Screenshot grounding data

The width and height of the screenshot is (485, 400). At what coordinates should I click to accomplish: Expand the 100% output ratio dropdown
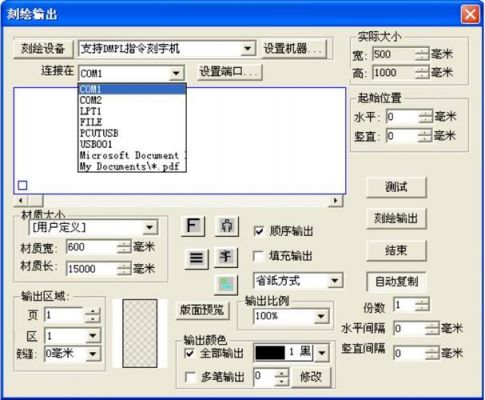[x=321, y=316]
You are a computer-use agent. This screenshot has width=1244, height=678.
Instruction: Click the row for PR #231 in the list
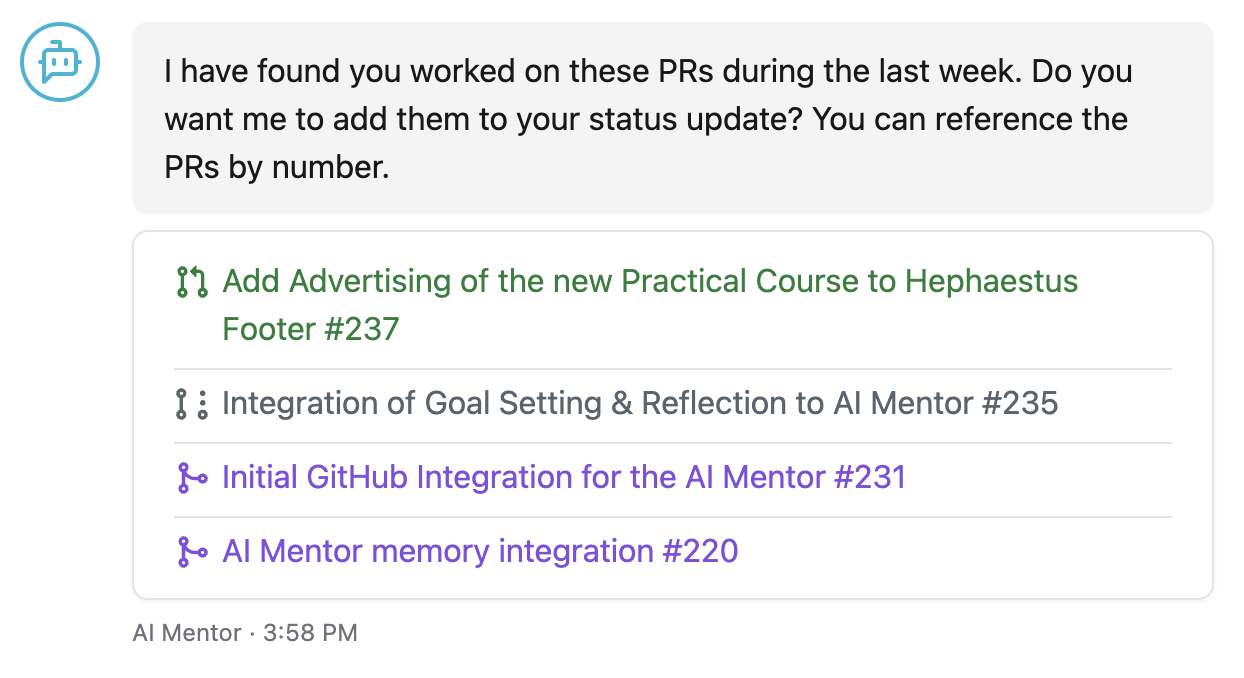click(x=672, y=477)
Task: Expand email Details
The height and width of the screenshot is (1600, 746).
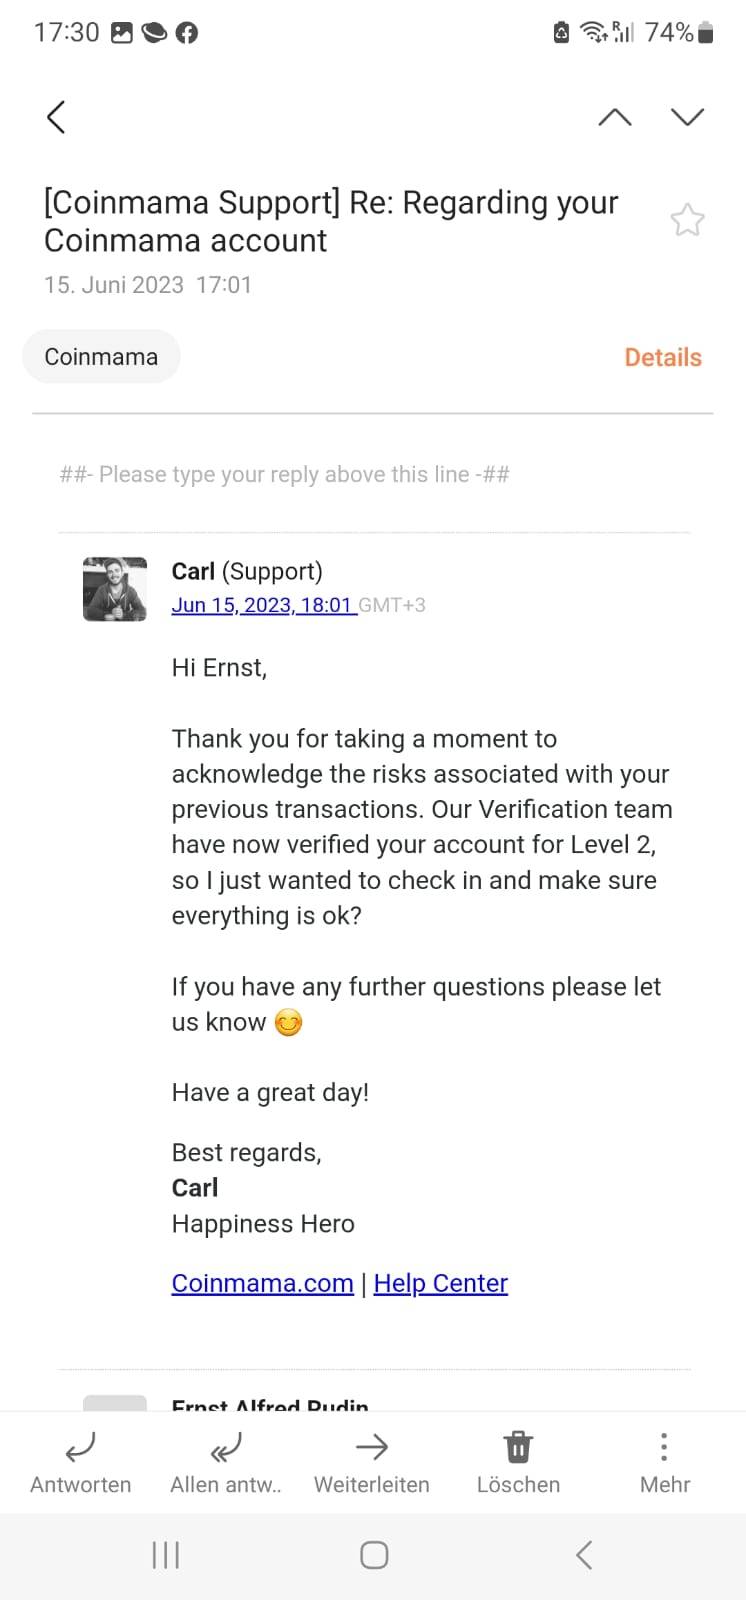Action: click(x=662, y=357)
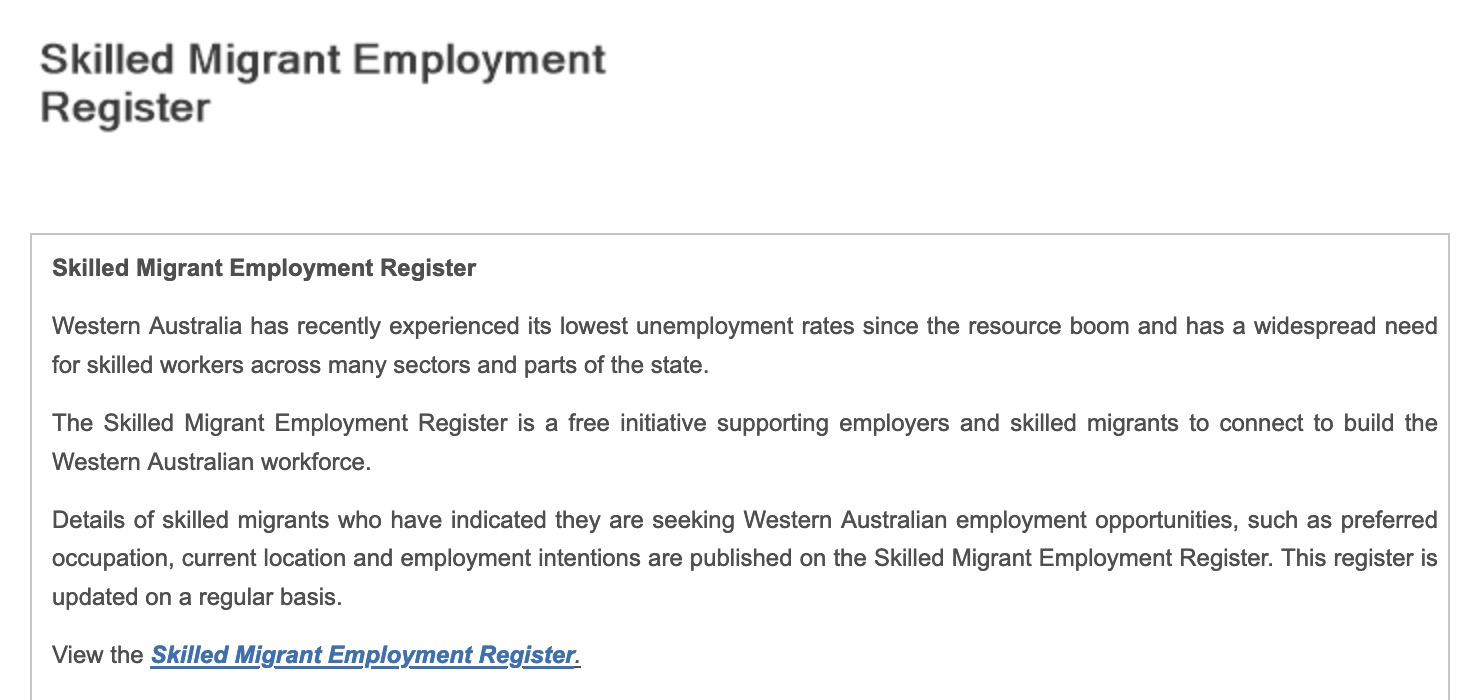Click the word "Register" in the page title

(x=126, y=108)
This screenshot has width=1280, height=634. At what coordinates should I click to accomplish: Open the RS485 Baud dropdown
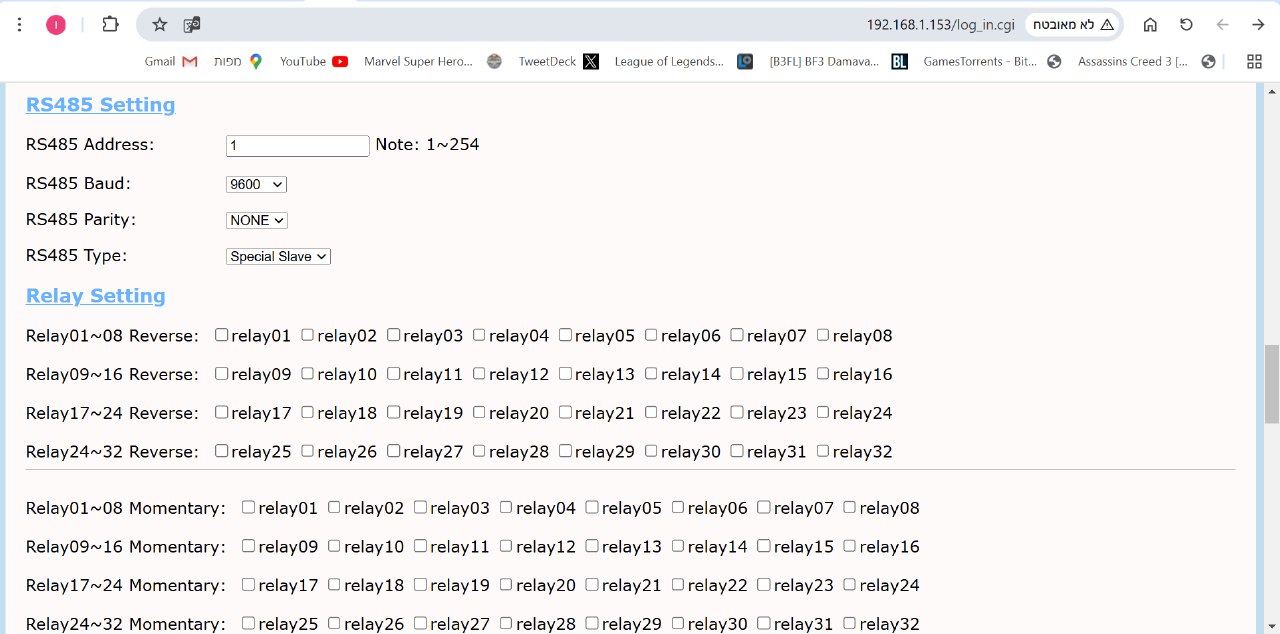click(x=257, y=184)
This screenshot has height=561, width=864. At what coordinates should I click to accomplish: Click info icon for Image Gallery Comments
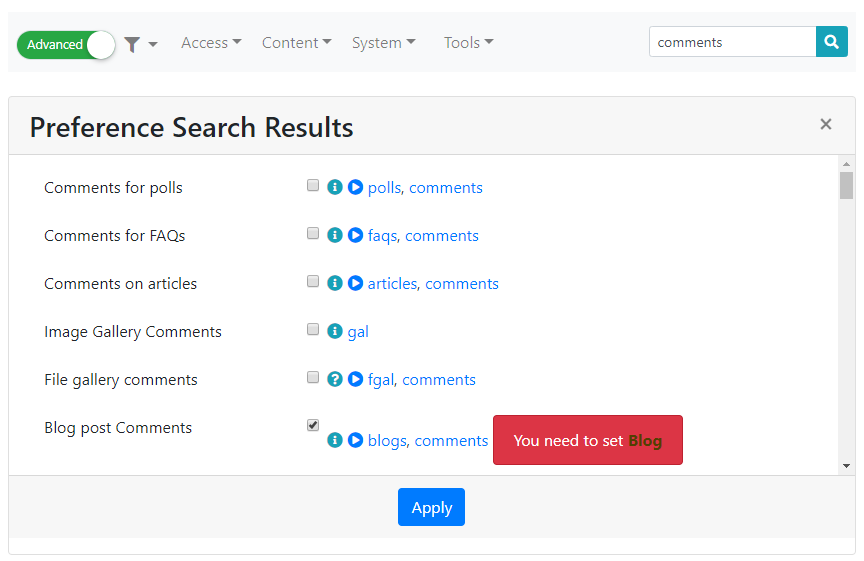[x=335, y=331]
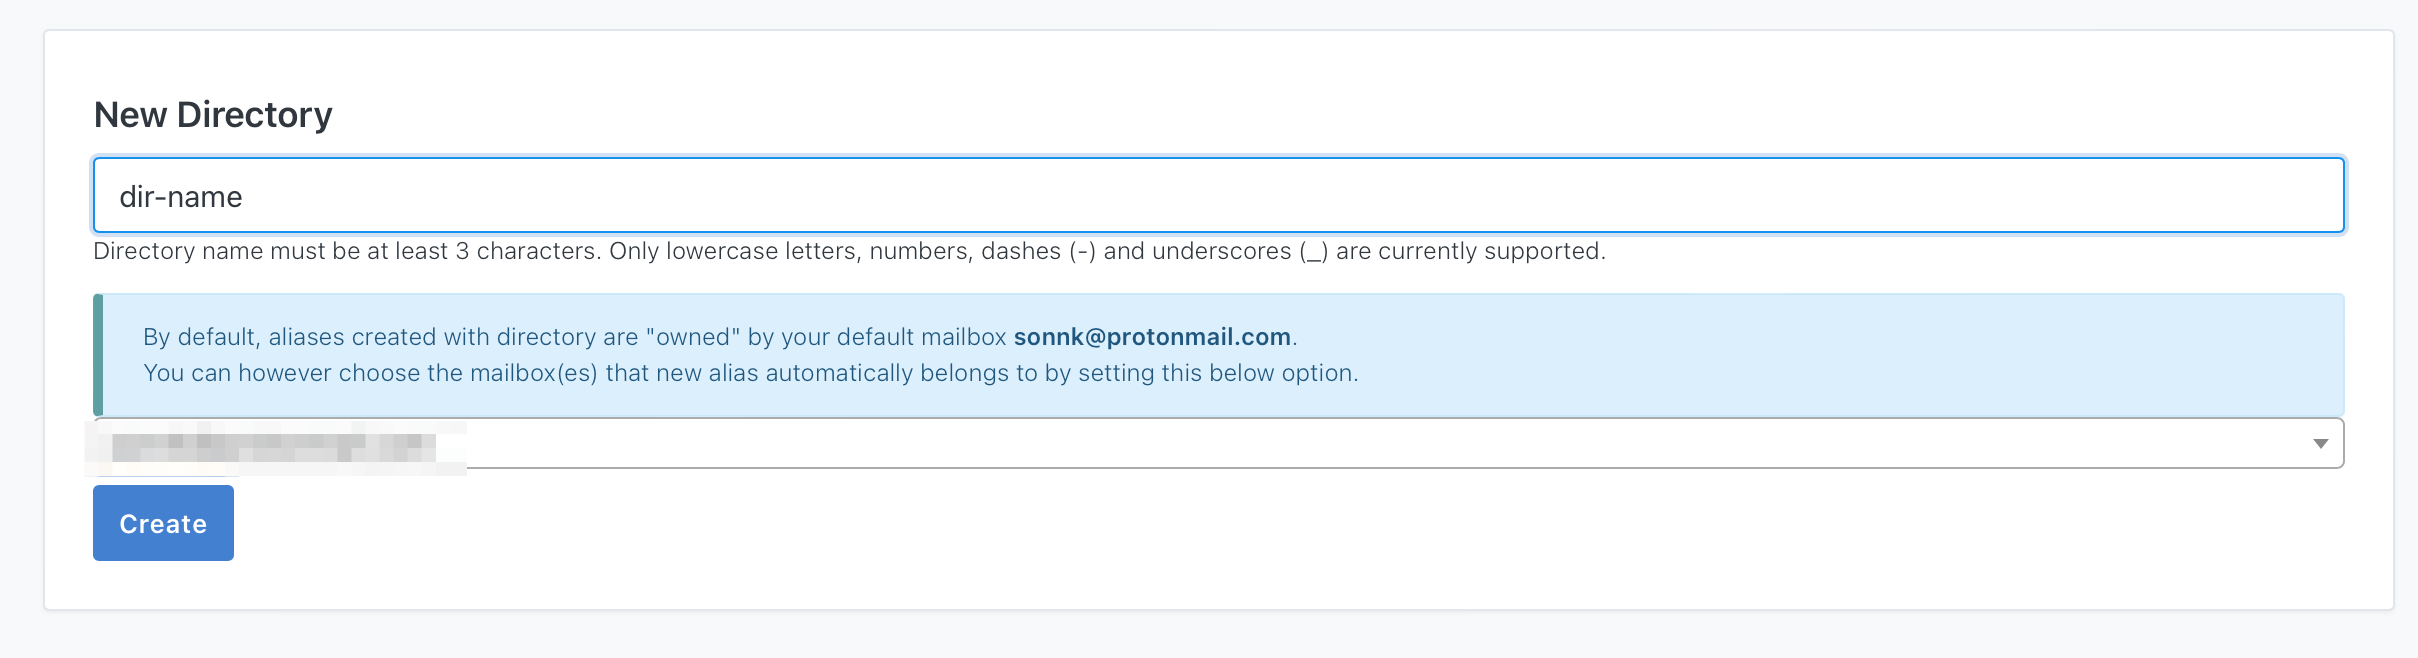Click the word 'underscores' in the hint
This screenshot has width=2418, height=658.
1222,251
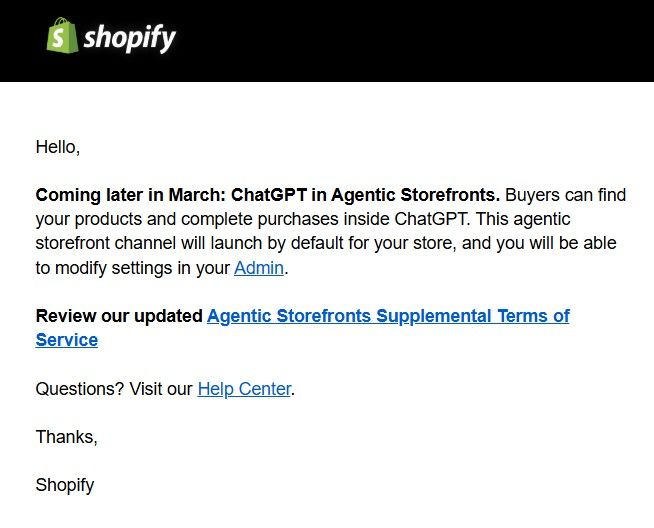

EXERCISE PROMPT: Pictures are to be left out when the lines from the one containing "Task: Expand email Details" through the end of the records above are repeated exactly; no other line is wanted.

REPLY TO THE TASK:
Task: Expand email Details
The height and width of the screenshot is (1600, 746).
Action: click(x=662, y=357)
Click the word "Register" in the page title

(x=126, y=108)
This screenshot has width=1280, height=634. At what coordinates should I click to accomplish: Open the RS485 Baud dropdown
click(x=257, y=184)
This screenshot has height=561, width=864. At what coordinates should I click to accomplish: Click info icon for Image Gallery Comments
[x=335, y=331]
Click the word 'underscores' in the hint
This screenshot has width=2418, height=658.
1222,251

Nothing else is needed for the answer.